Wear-resistant alloys on the basis of iron are widely used. In this connection, the resistance to wear is achieved from the hardness of the martensitic metal matrix and the content of hard carbides, nitrides or borides of the elements chromium, tungsten, molybdenum, vanadium, niobium or titanium. This group includes cold work steel and high-speed tool steels, as well as white cast iron and hardfacing alloys.
Powder-metallurgical steel alloys were developed when striving for fine carbides, their homogenous distribution and high contents, in order to improve the resistance to wear. The starting powder of these materials is an alloyed powder that is created by atomizing a melt. Normally powders of this type are filled into thin sheet metal capsules that are compacted into a dense body after the evacuation and seal welding in special autoclaves, using the hot isostatic pressing (HIP) technique at a temperature below the melting point and at an isostatic gas pressure of up to 2,000 bar. By means of subsequent hot working (forging or rolling), the compacted capsules are reworked into semi-finished products of tool steel that are available on the market in various dimensions. Generally tools are produced from these semi-finished products, whereby these tools obtain their service hardness by means of a heat treatment known as hardening. The hardening consists of austenitizing and cooling at such a speed that predominantly a hard martensitic structure is formed. As the wall thickness of the workpiece increases, the cooling speed needed for this is no longer reached in the core and the high degree of hardness of the martensite can be regulated only down to a certain depth in the workpiece. This is called the effective hardening depth. In this case, the core is not through-hardened.
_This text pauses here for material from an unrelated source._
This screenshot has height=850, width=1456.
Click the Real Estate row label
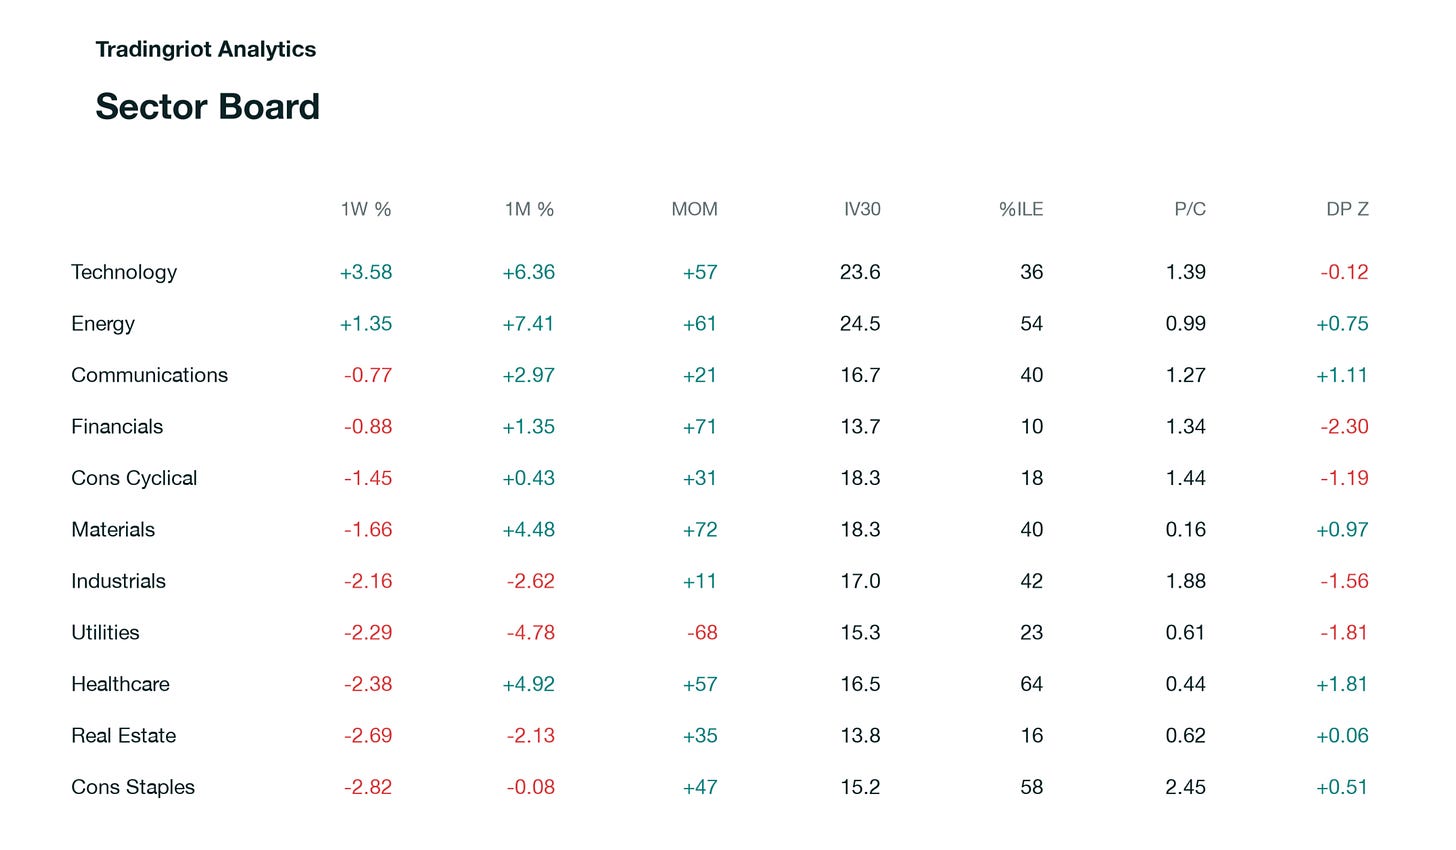click(x=124, y=736)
A multitude of powder compositions for wear-resistant materials are known, but these generally are not sufficient for thick-walled composite parts as far as their through-hardening characteristics are concerned. By way of example in this connection, mention is made of a steel matrix hard material composite material, disclosed in DE 3508982, as well as a powder-metallurgically produced steel product with a high vanadium-carbide content, as described in DE 2937724 and EP 0515018.
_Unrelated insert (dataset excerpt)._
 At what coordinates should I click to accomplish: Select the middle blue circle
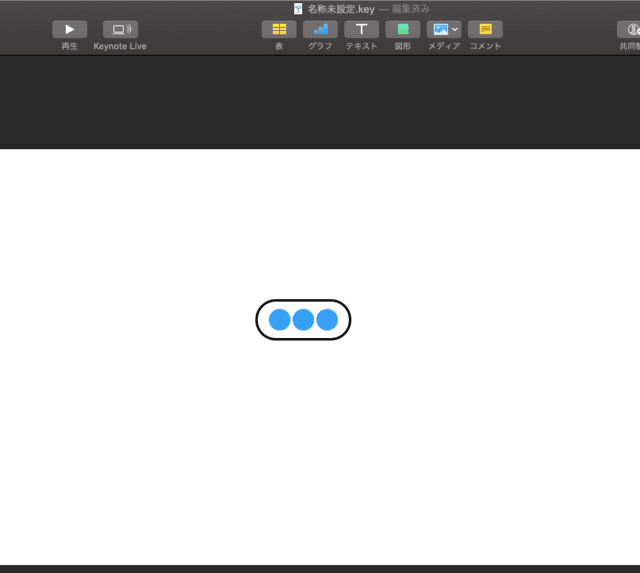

HIP technology can be used for more than just the production of semi-finished products made of powder-metallurgically produced steel; it is also suitable for applying a layer produced from powder with a thickness in the mm to cm range onto an economical, usually resistant steel substrate. This technology, known as HIP cladding, is being more and more widely used for the production of components that are subject to heavy wear and that are used in processing technology and polymer processing. Some examples of substances used in this case as wear-resistant layer substances are atomized steel powder, to which hard material powder is additionally added in some cases, with a view to a high level of wear-resistance. In this way, today even workpieces with extremely wear-resistant layers can be provided that greatly surpass, as far as the life cycle is concerned, the conventional wearing components not produced in the powder-metallurgical manner. New HIP systems are being made for larger and larger components, which consequently also have larger and larger wall thicknesses. This leads to the development of the problem of insufficient hardening for the heat treatment of the larger-walled composite parts after the HIP step.
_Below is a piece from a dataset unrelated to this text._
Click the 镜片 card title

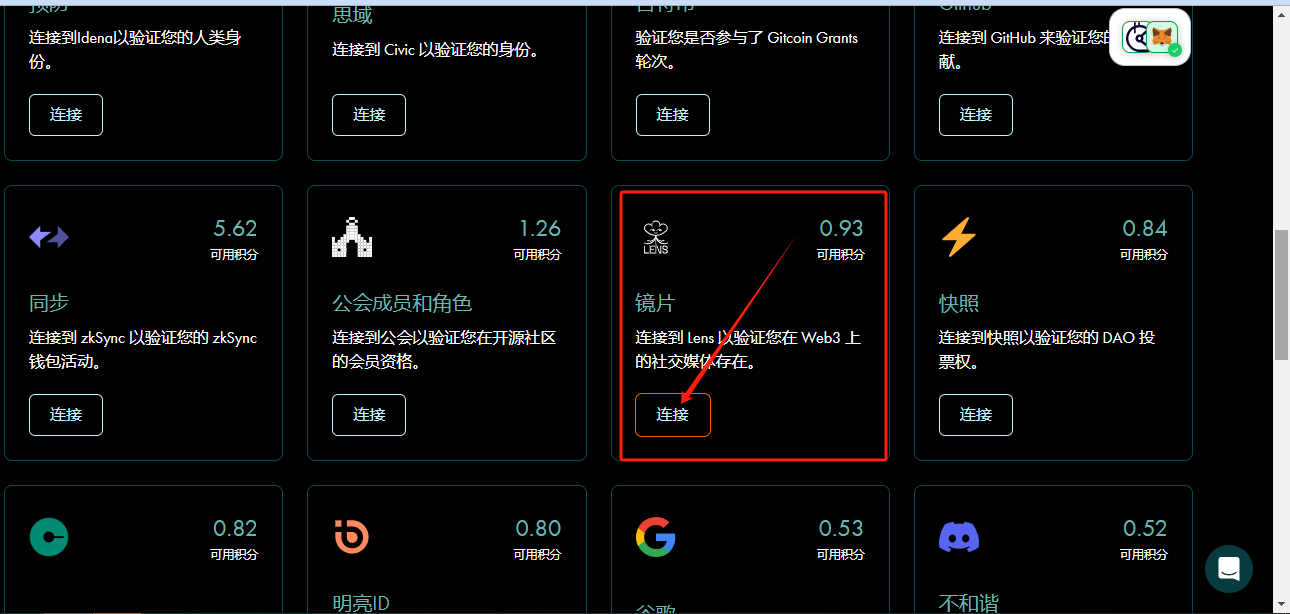point(655,303)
The objective of this heat treatment is the martensitic through-hardening of the layer substance, which, in operation, is largely consumed by wear and which consequently must be through-hardened. Because of the high risk of cracks and distortions in alloys containing hard material and the sudden cooling in water or oil, these cooling media are ruled out, particularly in the case of thick wall thicknesses, because of the associated large thermal tensions. For this reason, there is a demand for layer substances that can be converted to the martensite phase that is needed for a high level of wear-resistance, even in the case of the slow cooling of large composite components, e.g., in the air, vacuum ovens with nitrogen pressure <6 bar or in the HIP system. The steel powders known today are not suitable for this purpose, because they have been optimised for semi-finished products and workpieces with smaller wall thicknesses.